Dat Gerretson ook onder de naam W. van Geer poëzie publiceerde, is minder bekend. In ieder geval werden in het tijdschrift ‘Europa’ van 1909 onder die naam drie gedichten aangetroffen, waarvan is komen vast te staan dat ze van de hand van Gerretson zijn. De titels zijn in het Latijn, een voorkeur die de dichter zelf eens heeft verklaard als een hebbelijkheid om zulke opschriften te gebruiken als afrodisiaca.

In 1924 bekende hij, dat hij in zijn studententijd ook erotische verzen had geschreven, eraan toevoegend dat hij er geen bezwaar tegen zou hebben als deze onstichtelijke verzen na zijn dood gepubliceerd zouden worden.
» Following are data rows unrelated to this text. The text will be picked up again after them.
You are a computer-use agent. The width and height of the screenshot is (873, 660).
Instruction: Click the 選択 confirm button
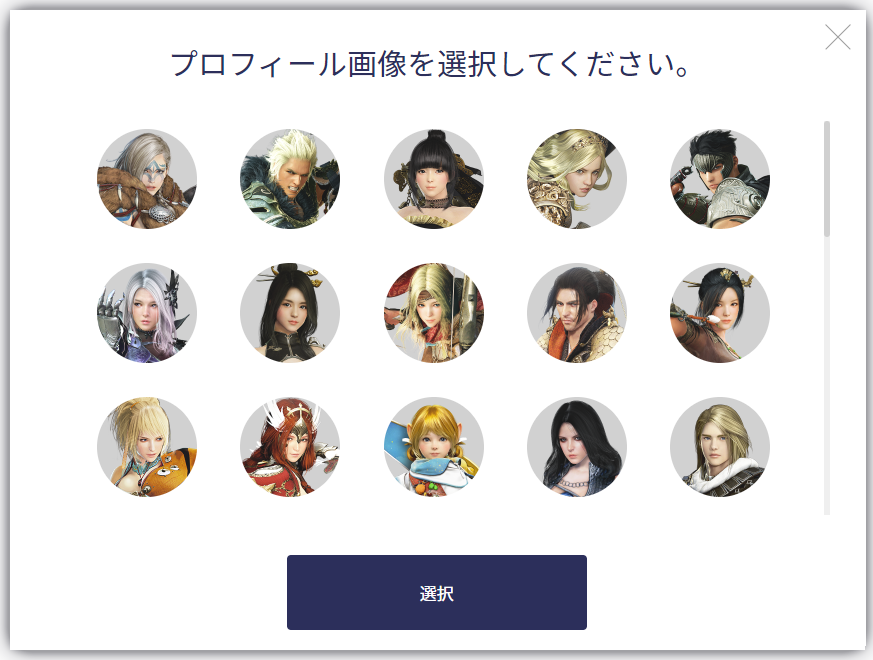436,592
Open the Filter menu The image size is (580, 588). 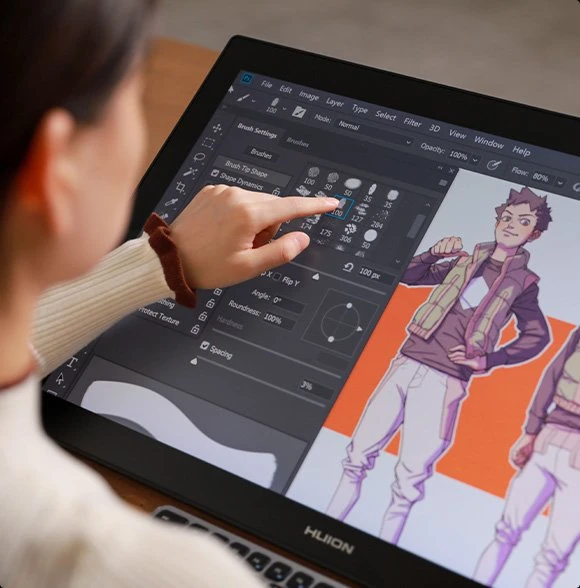pyautogui.click(x=412, y=122)
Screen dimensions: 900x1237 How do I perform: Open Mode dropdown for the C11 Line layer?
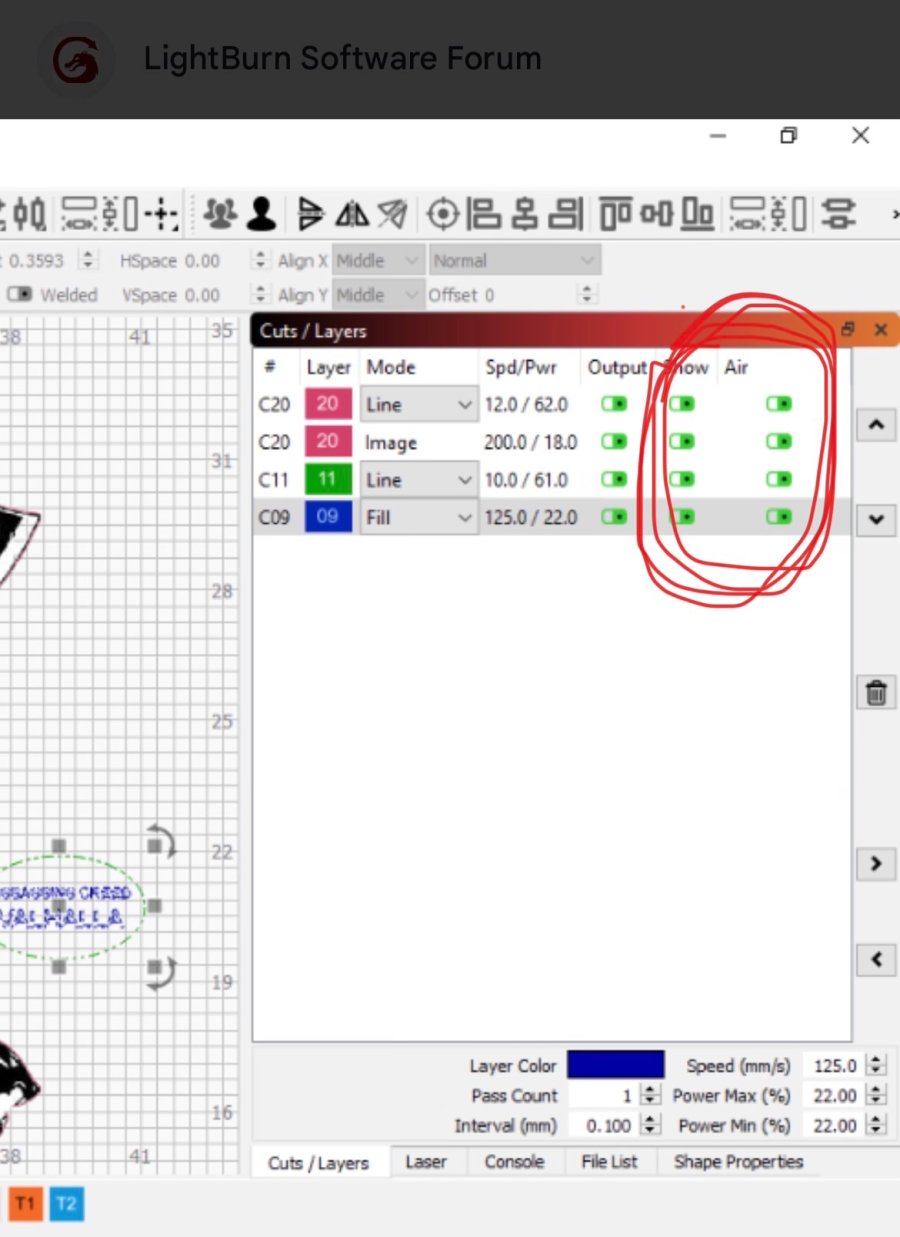(x=418, y=480)
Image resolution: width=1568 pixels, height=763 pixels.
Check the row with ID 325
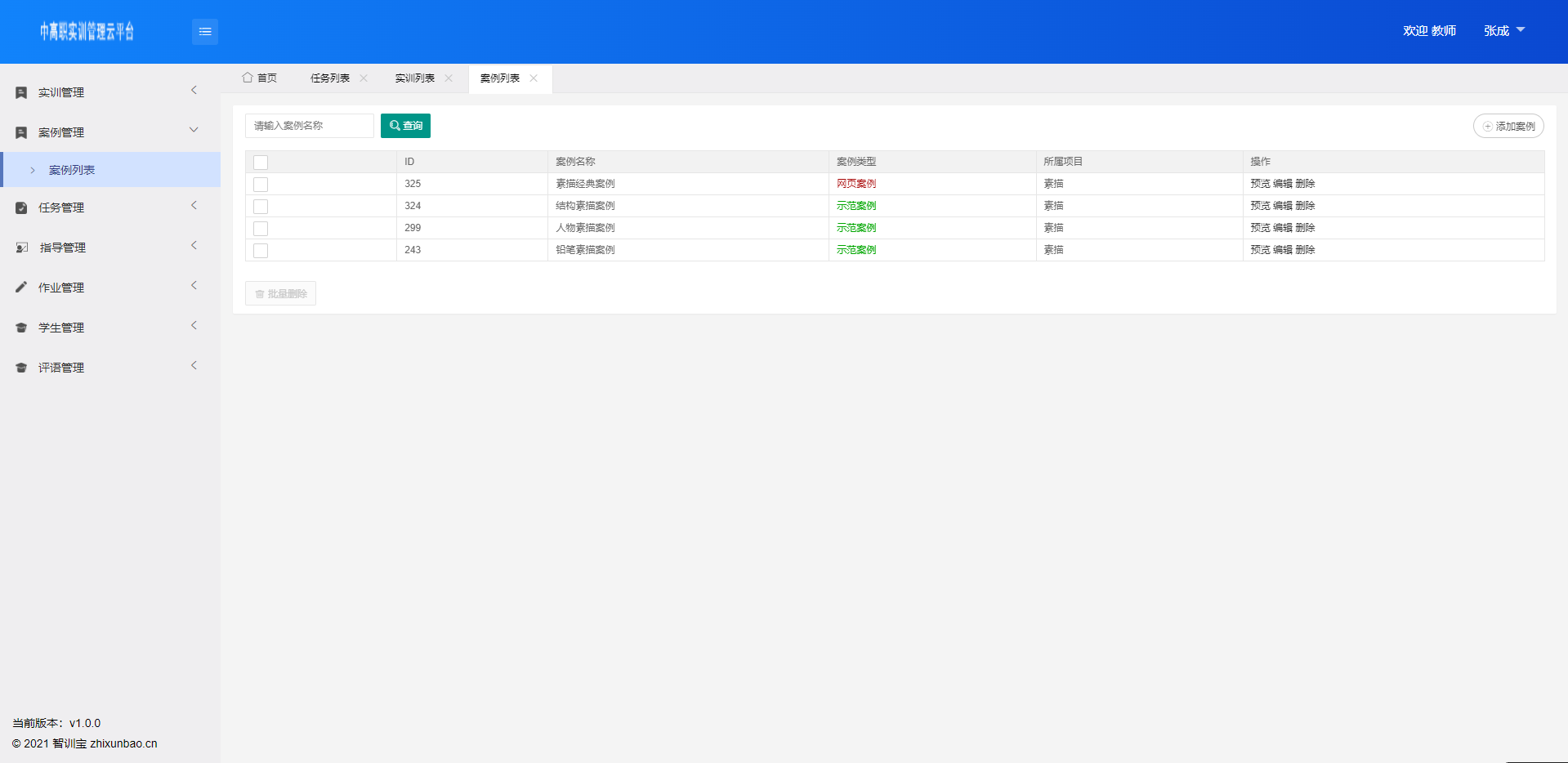pos(261,185)
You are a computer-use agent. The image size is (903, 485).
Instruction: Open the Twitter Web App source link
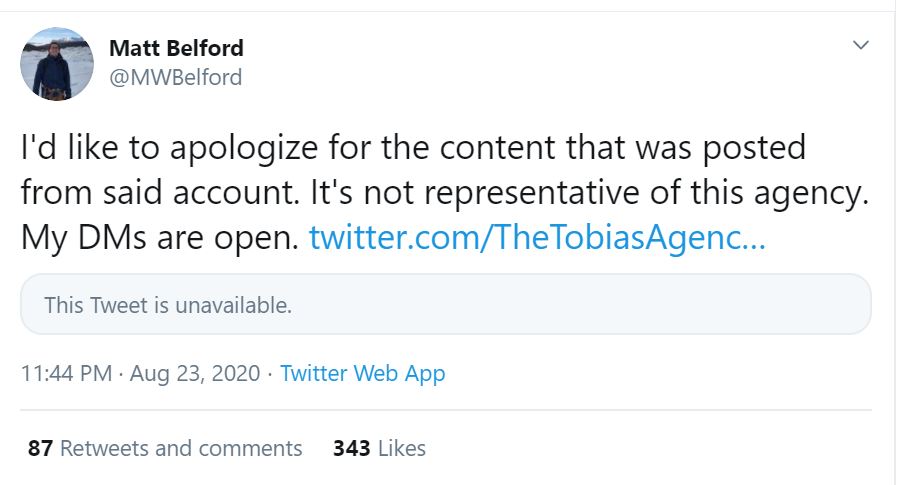pyautogui.click(x=362, y=374)
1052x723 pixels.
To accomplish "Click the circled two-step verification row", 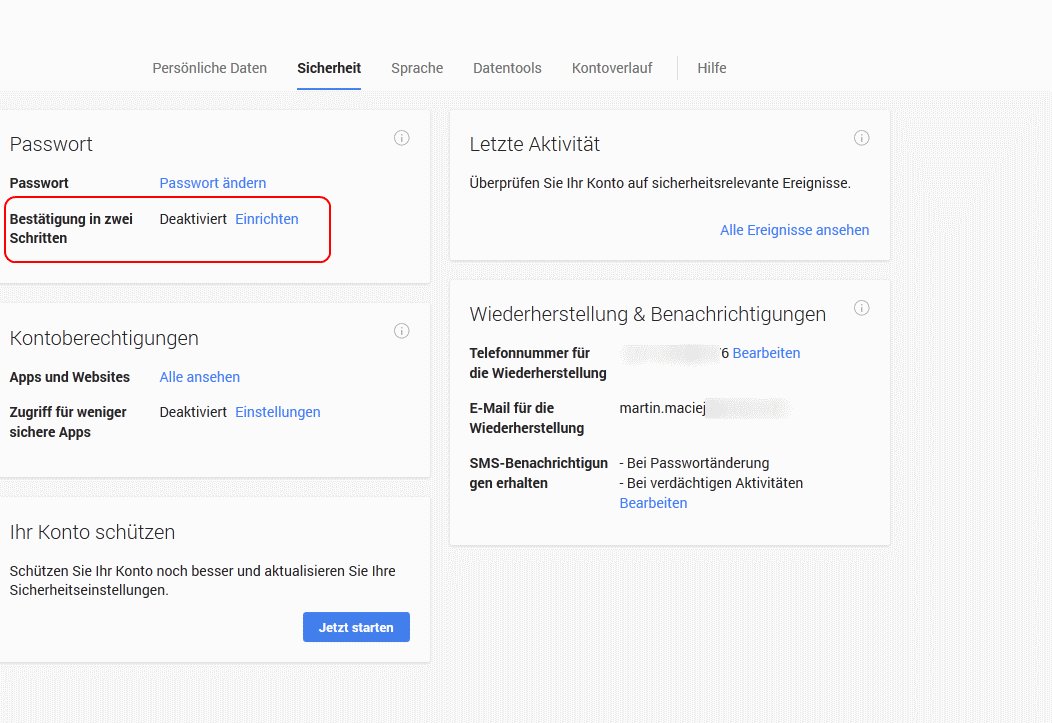I will point(167,229).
Helaas ontbreekt van die priapeeën tot op heden ieder spoor, al zijn er wel grappenmakers geweest die hun eigen libidineuze strofen in de bibliografie van de hooggeleerde hebben trachten binnen te smokkelen.

Met zijn enige, maar magistrale bundel Experimenten behoort Gossaert inmiddels tot de klassieken van de Nederlandse literatuur.

Na zijn poëtische eruptie, die slechts van zijn 17e tot zijn 26e jaar heeft geduurd, heeft Gerretson zich in stilzwijgen gehuld en zich niet meer daadwerkelijk met poëzie beziggehouden.

Toen hem tijdens een diner eens werd gevraagd waarom hij het pad der poëzie zo snel weer had verlaten, greep Gerretson een lege wijnfles en vroeg zijn gesprekspartner, waarom die fles zo snel leeg was. “Omdat wij zo snel hebben gedronken,” kwam het gevatte antwoord. Waarop Gerretson: “Dat kan wel zijn, maar de oorzaak is vooral dat hij zo’n grote ziel heeft.” Over Swinburne merkte hij eens op: “Hij is slechts een dichter in de naakte, oorspronkelijke betekenis van het woord: een door het ritme bezetene” en dat had ook voor hemzelf kunnen gelden.